■ EXERCÍCIO ESCRITO A: Extraia dos registros todas as linhas que contêm a palavra "width", diferenciando maiúsculas de minúsculas.

■ TRECHO FORNECIDO:
Artigo, Renato Sant'Anna - O STF e a quebra da ordem constitucional

         "Eu, e só eu, determino os direitos de vassalagem, entendeu? Você esquece que posso castigá-lo quando e quanto quiser?", dizia Llorenç de Bellera, um senhor feudal, personagem de Ildefonso Falcones no romance "A catedral do mar", que virou série na Netflix.
          Mas a prepotência do personagem está em conformidade com a lei de seu tempo. Aliás, suas palavras foram pronunciadas depois de, com amparo da lei, ter desvirginado a noiva de um pobre camponês. Sim, no medievo, a lei legitimava o senhor feudal como potestade apta a acusar, julgar e castigar os "servos" do feudo, inclusive com a pena de morte.
          Ambientada no século XIV, a obra de Falcones permite ao leitor um claro vislumbre do sistema feudal e da lei que regia a sociedade à época, ensejando-lhe reconhecer e valorizar esta inestimável conquista do processo civilizatório do ocidente: o "direito acusatório".
          No "direito inquisitório", uma única instituição (é o caso do senhor feudal), uma só cabeça concentra todos os papéis: de produzir provas, de acusar, de julgar e de executar a pena - o que torna inviável a defesa do acusado.
          Mas a humanidade é a mesma. Foram as instituições que mudaram desde a idade média até hoje. Em boa parte do planeta, como concretização de uma visão moderna de democracia, vigora o "direito acusatório", em que, num processo criminal, são dados a órgãos diferentes os papéis de "investigar e produzir provas", "acusar", "defender" e "julgar".

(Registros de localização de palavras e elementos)
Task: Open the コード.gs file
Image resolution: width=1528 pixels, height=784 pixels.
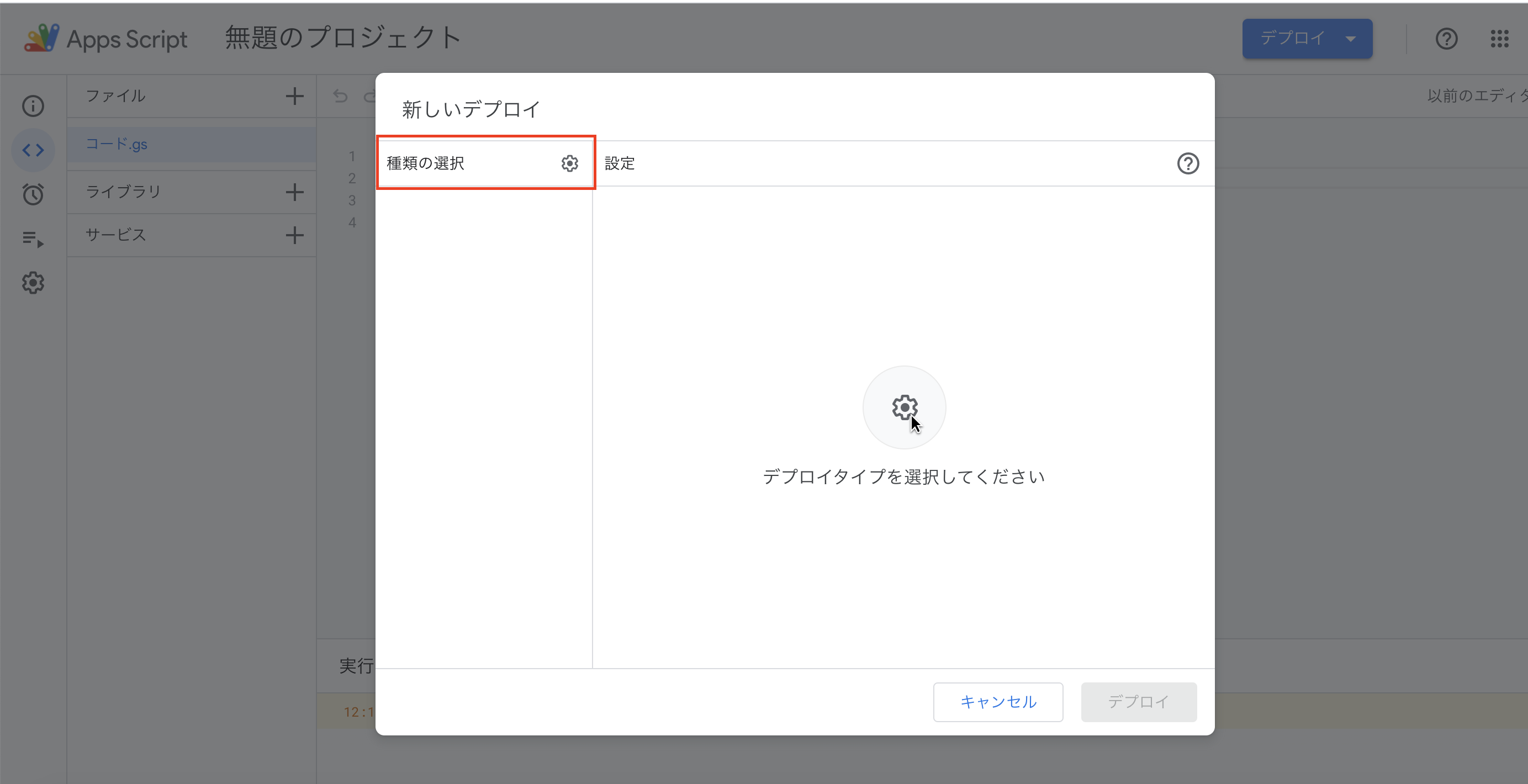Action: (117, 144)
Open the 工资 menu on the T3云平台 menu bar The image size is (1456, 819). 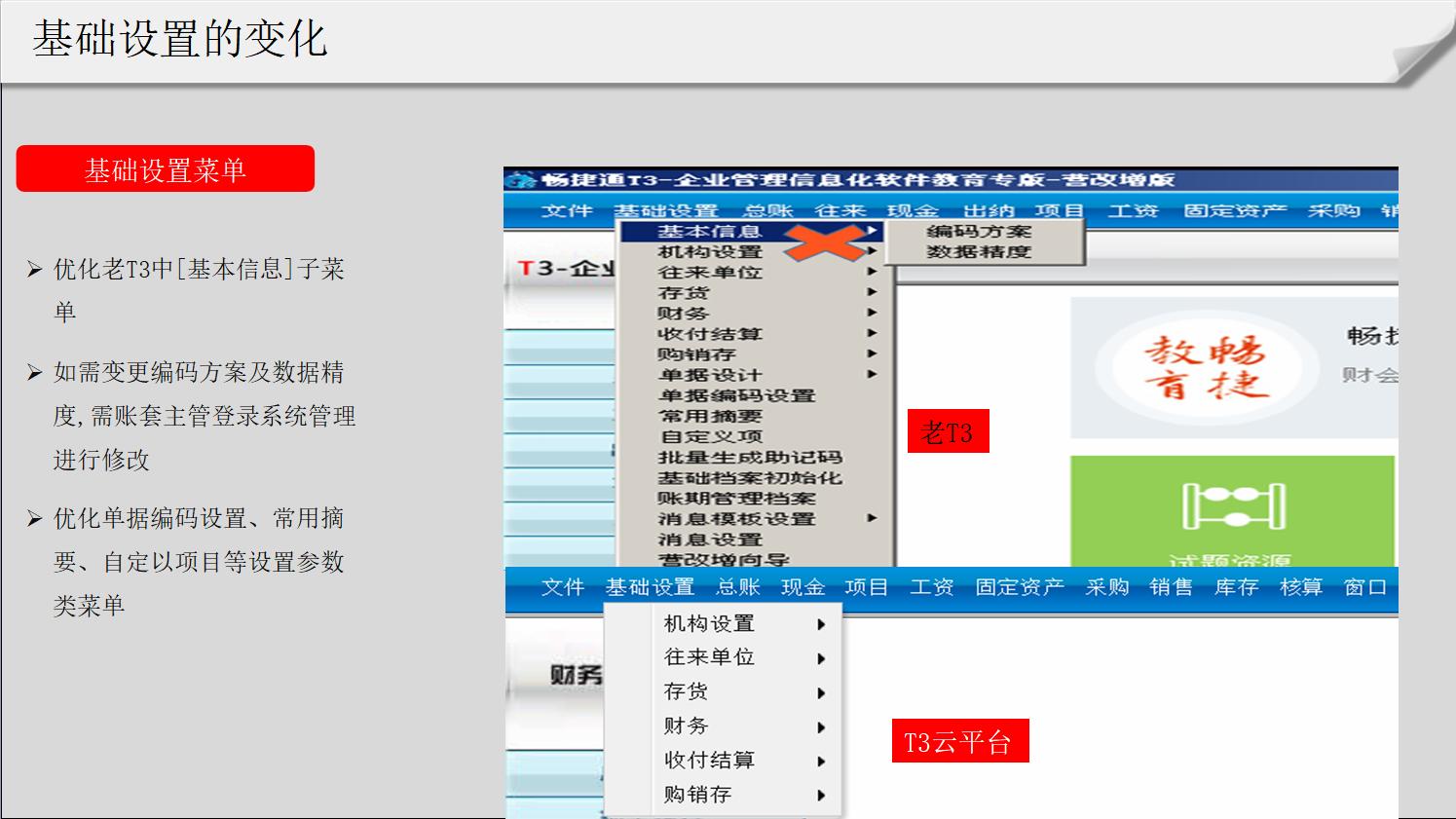point(931,586)
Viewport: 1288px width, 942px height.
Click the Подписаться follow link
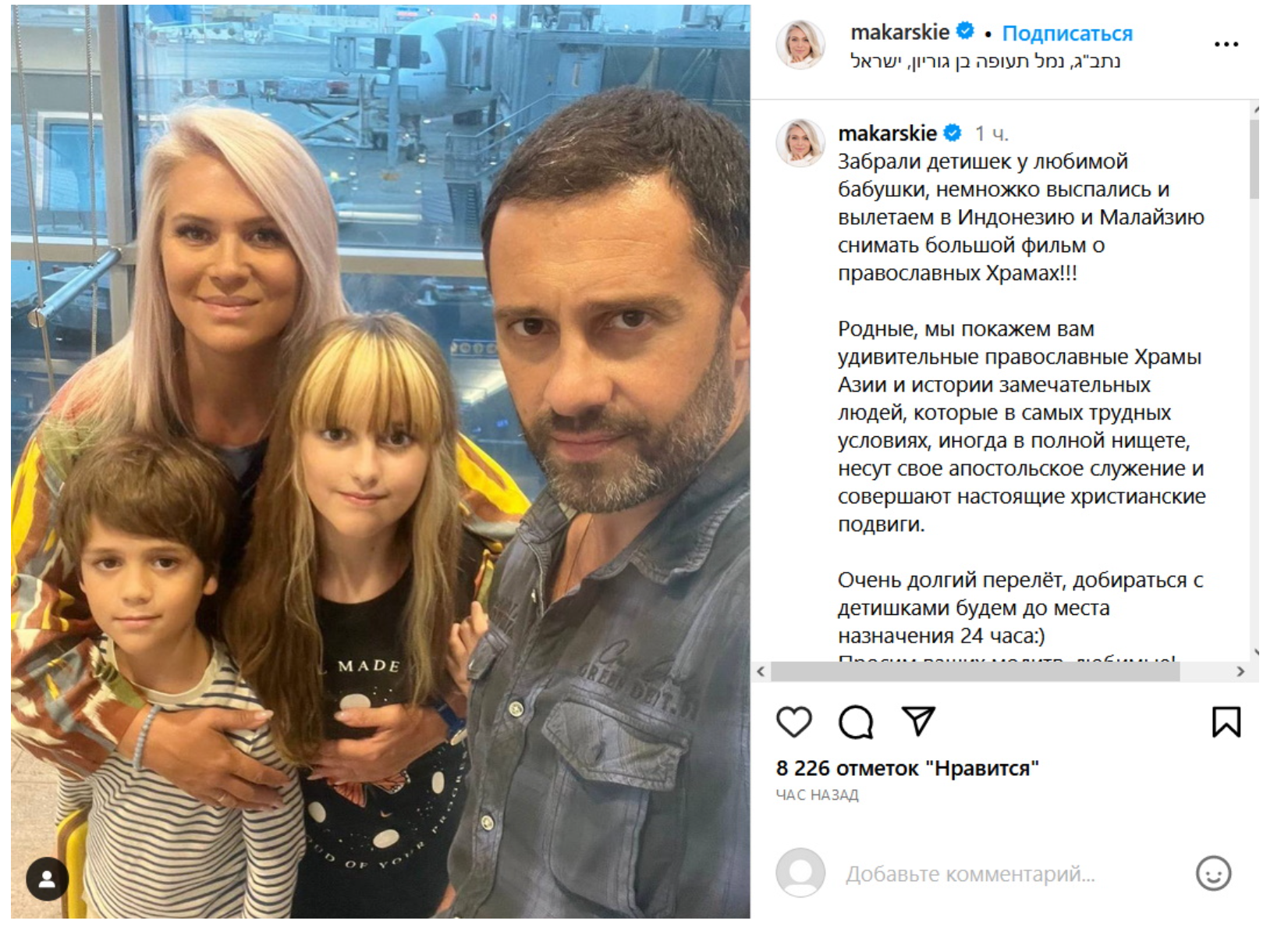tap(1066, 33)
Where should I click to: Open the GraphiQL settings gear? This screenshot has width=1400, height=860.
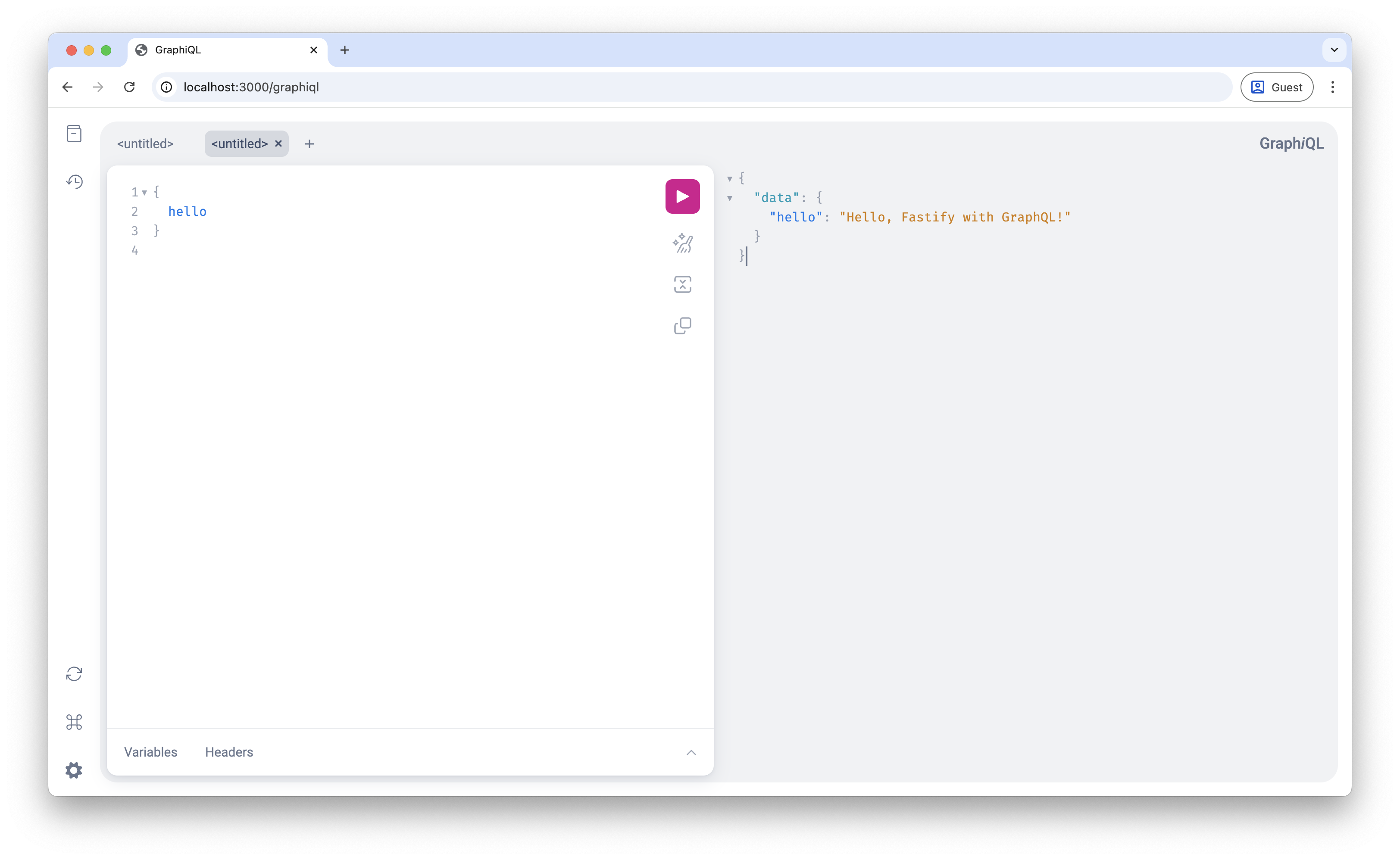click(x=74, y=770)
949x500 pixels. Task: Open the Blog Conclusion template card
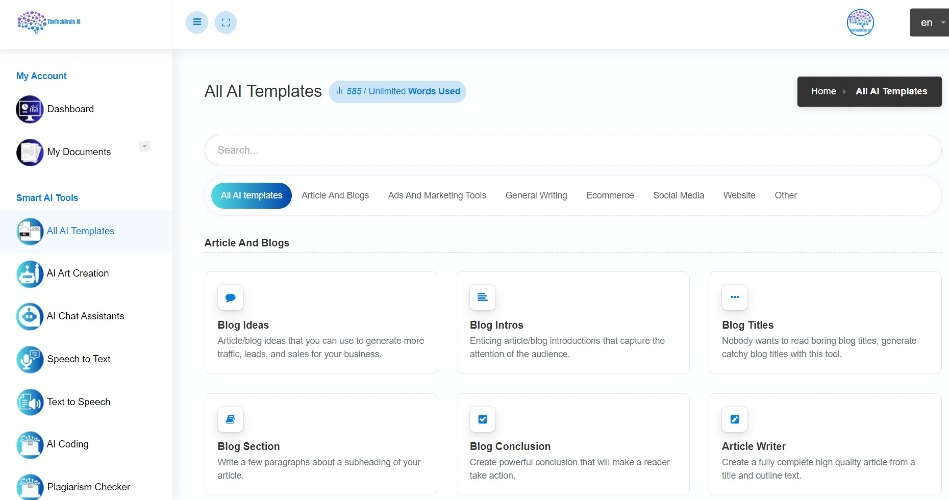(x=573, y=444)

■ EXERCÍCIO ESCRITO B: Transcreva do artigo sobre o STF a parte que começa nas palavras "Mas a prepotência" e termina logo depois de "pena de morte.".

■ SOLUÇÃO A:
Image resolution: width=1528 pixels, height=784 pixels.
Viewport: 1288px width, 942px height.
Where should I click to: Open the GraphiQL settings gear? This screenshot has width=1400, height=860.

■ SOLUÇÃO B:
Mas a prepotência do personagem está em conformidade com a lei de seu tempo. Aliás, suas palavras foram pronunciadas depois de, com amparo da lei, ter desvirginado a noiva de um pobre camponês. Sim, no medievo, a lei legitimava o senhor feudal como potestade apta a acusar, julgar e castigar os "servos" do feudo, inclusive com a pena de morte.